Bhuvan’s status report (Mar 30, 2019)
As mentioned in my previous status update, I have put working on Pong on hold. Throughout this week, I have been working closely with Raziq on getting reliable comms between two FPGAs which we will use for our demo on Monday. Each FPGA has both a transmitter and receiver and we send data from the encoder of one FPGA to the decoder of the other FPGA. We are initially performing tests without the LED-photodiode circuit in between the two boards and are directly wiring the GPIO pins together. Once we have reliable comms here, we will proceed to integrate with the circuit. Integrating with Pong will come later after we reliably have multi-way comms working.
One of the issues we run into while integrating the encoder and decoder with the physical layer circuit is bouncing on the GPIO pins that send pulses. Below is a screenshot from signal tap that shows the how the pulse oscillates between 0 and 1 before being set to 1. 

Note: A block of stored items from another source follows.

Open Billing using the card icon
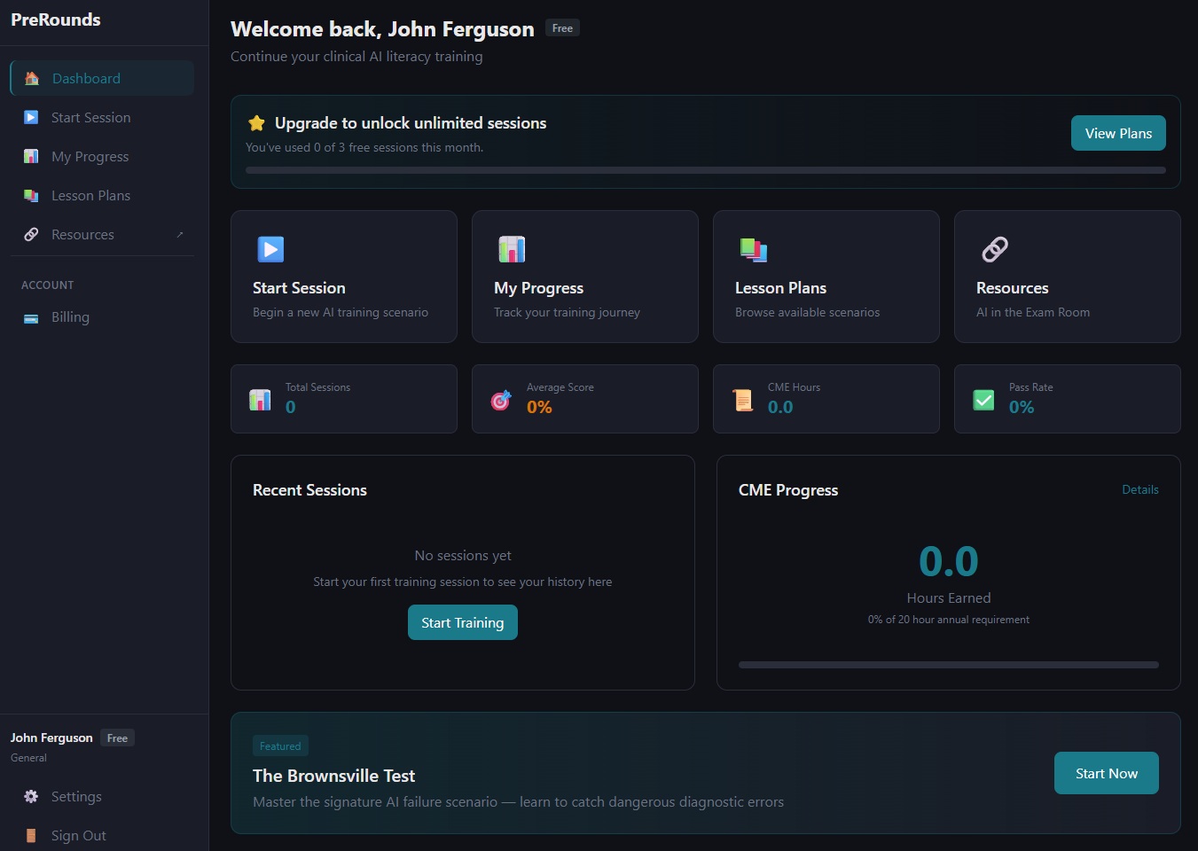The width and height of the screenshot is (1198, 851). pyautogui.click(x=30, y=316)
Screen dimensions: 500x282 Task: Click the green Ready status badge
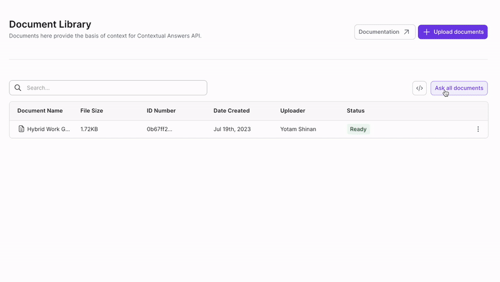tap(359, 129)
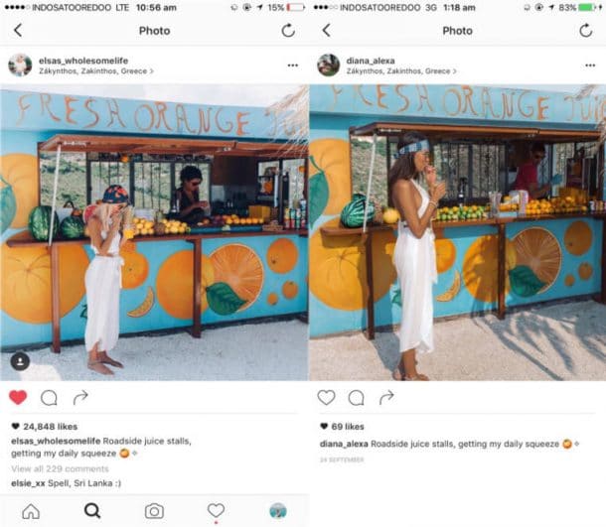Open Zakynthos location under elsas_wholesomelife

tap(95, 71)
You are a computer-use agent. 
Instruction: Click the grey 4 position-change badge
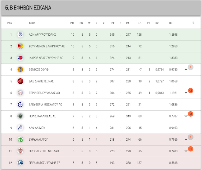pyautogui.click(x=191, y=67)
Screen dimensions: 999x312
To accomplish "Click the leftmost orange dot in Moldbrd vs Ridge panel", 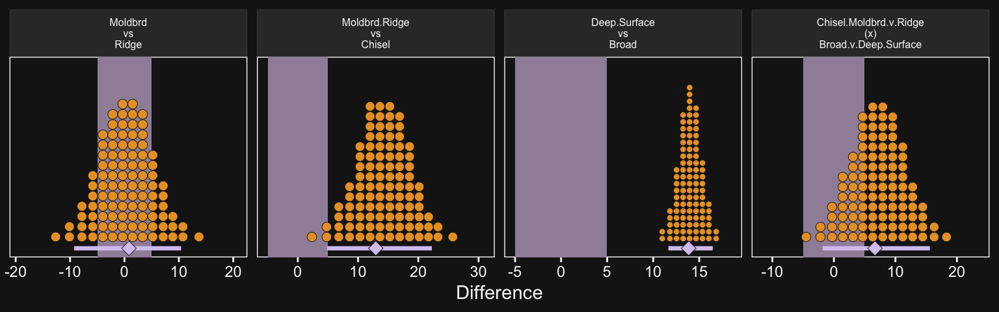I will 56,237.
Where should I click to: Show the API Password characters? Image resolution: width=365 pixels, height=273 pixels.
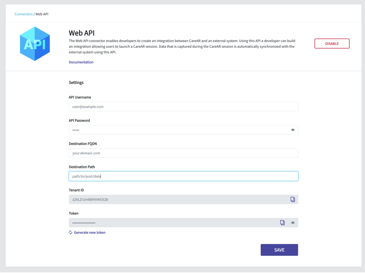point(293,130)
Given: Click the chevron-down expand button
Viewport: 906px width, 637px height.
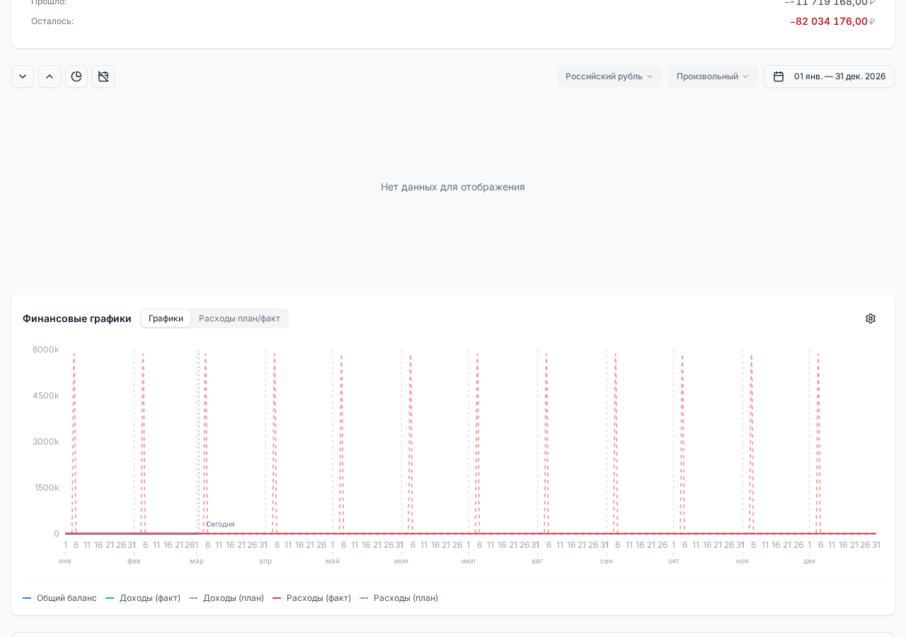Looking at the screenshot, I should 23,76.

This bouncing causes the edge detection logic to detect multiple edges which in turn causes the decoder to parse wrong information. To fix this issue, I have written a digital filter module in System Verilog which will smoothen the input pulse which will then cause is_edge to only detect the final 0 to 1 transition. This will effectively debounce the inputs received from the GPIO pins. I will continue to work on getting our project ready for the interim demo throughout the weekend.

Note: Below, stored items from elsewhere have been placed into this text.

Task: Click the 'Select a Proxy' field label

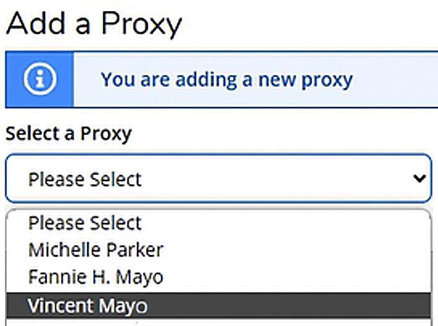Action: [x=69, y=134]
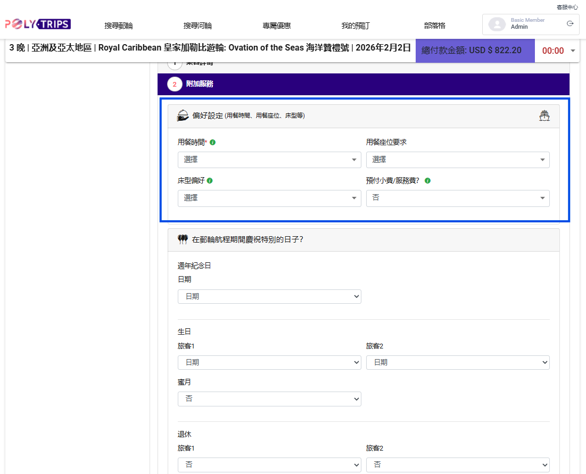Click the step 2 附加服務 header

[363, 84]

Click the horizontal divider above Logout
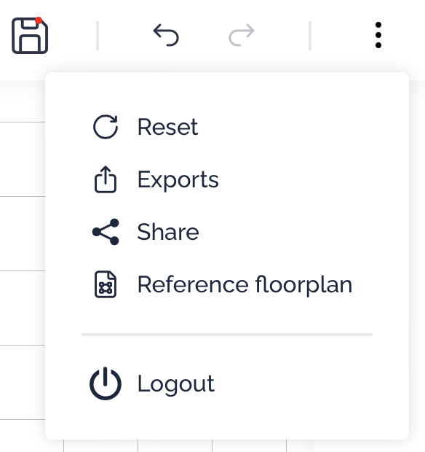pyautogui.click(x=227, y=335)
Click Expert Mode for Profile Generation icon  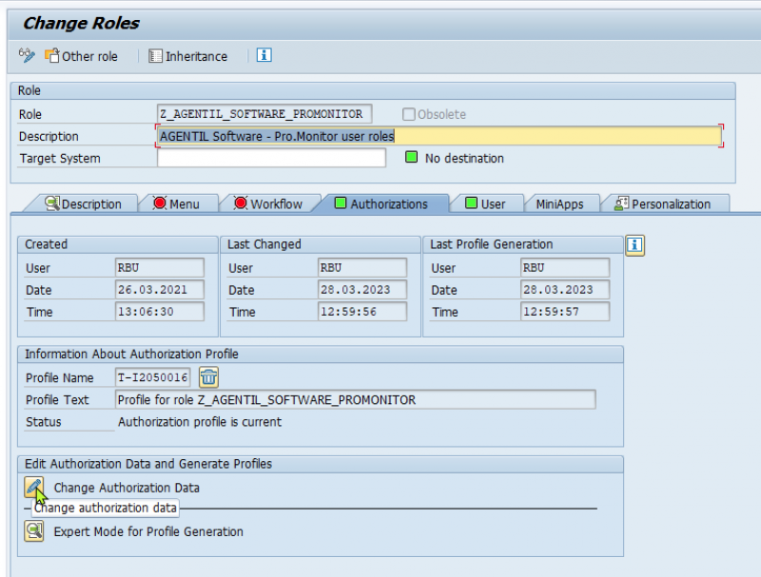34,531
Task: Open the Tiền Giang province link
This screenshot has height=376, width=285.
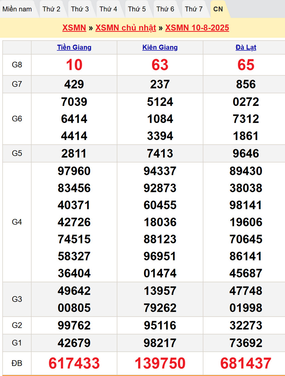Action: click(x=74, y=47)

Dhruva’s Status Report (Mar 30, 2019)
This week, I helped debug the code for the receiver and transmitter modules once Raziq had implemented a basic version. For the demo, I had already finished my work a week back.
The key issue faced was integrating the analog circuit with the FPGA. Our problem was that as the analog output signal of the circuit would take about 30us for an edge transition. During this edge transition period, the digital signal read by the FPGA is essentially undefined. This issue is called debouncing. In order to avoid this, I designed a solution which essentially filters this debouncing by maintaining a counter that saves state of the past values of the signal and once the signal has stabilized (based on some threshold which we set), it outputs the final value. I also researched analog methods to avoid this debouncing. The most effective way is to change to higher quality components and adding an ADC converter. However, since we are able to fulfill our purpose by coding up a filter digitally, we decided against this approach.
In the above graph, the debouncing can be seen for a transition between a 0 to 1 bit. This debouncing causes the receiver to interpret the undefined transition bits as the values being sent which results in incorrect output. This is rectified by the filter I described earlier. This approach does cause some skew in our output, however, it is a constant offset for every transition so it can be safely neglected from the perspective of the receiver.
I also worked on researching robust error detection and rectification modules since we observed that we were experiencing many errors in decoding the sent packets. We are still in the process of estimating the error rate in transmission, however we estimate that 10% of the packets are being sent incorrectly and getting wrongly decoded.
The most effective solution I found was called a cyclic redundancy check which can be pretty easily be implemented by the CRC-32 algorithm. It essentially produces a 32 sized check bit array for an arbitrary sized packet. This check bit array is then sent along with the data and the receiver uses the XOR method to detect the number of bits in the data packet that are incorrect.
Raziq’s Status Report (Mar 30, 2019)
This week has been my busiest yet in terms of hours spent. I completed an initial version of the Decoder module on Monday, and on Tuesday I attempted to test it on the circuit with Dhruva. However, we ran into a range of issues which prevented accurate decoding of the data pulses, so from Wednesday onwards I have been working on implementing these fixes.
Below is a screenshot of a simulated testbench of the combined Encoder/Decoder system. This works as a sanity check for changes made to the Decoder.
Simulation is all well and good, but there are complications that arise when testing on physical hardware. So, I then wrote a hardware Encoder/Decoder that can be flashed onto the FPGA. One GPIO pin is used to output pulses, and another is used for receiving. I can flash this on two boards to test two-way communications.
Doing this, I was able to diagnose some issues. I implemented basic error detection where if pulses are missed or the preamble is not correctly read, an error is raised. Also, I noticed when I connect the Encoder to the Decoder on the same board, edges are always detected and there are no alignment issues. However, when connected to a different board’s Decoder, there seems to be subtle issues with unsynchronized clocks and with edges sometimes being missed. I’ve asked Bhuvan to look into filtering the GPIO input so that we don’t run into issues such as multiple edges being detected. I also plan to look into analyzing how adjusting parameters like preamble size, pulse width, and slot width affect reliability.
Upcoming work
Finalize demo for two-way communications.
Error estimation and CRC implementation integration.
Start integration testing for node-server communications
Work on game server module
Team Status Report
We are preparing to demo on Monday April 1.
We are on track with our proposed schedule and do not anticipate any delays.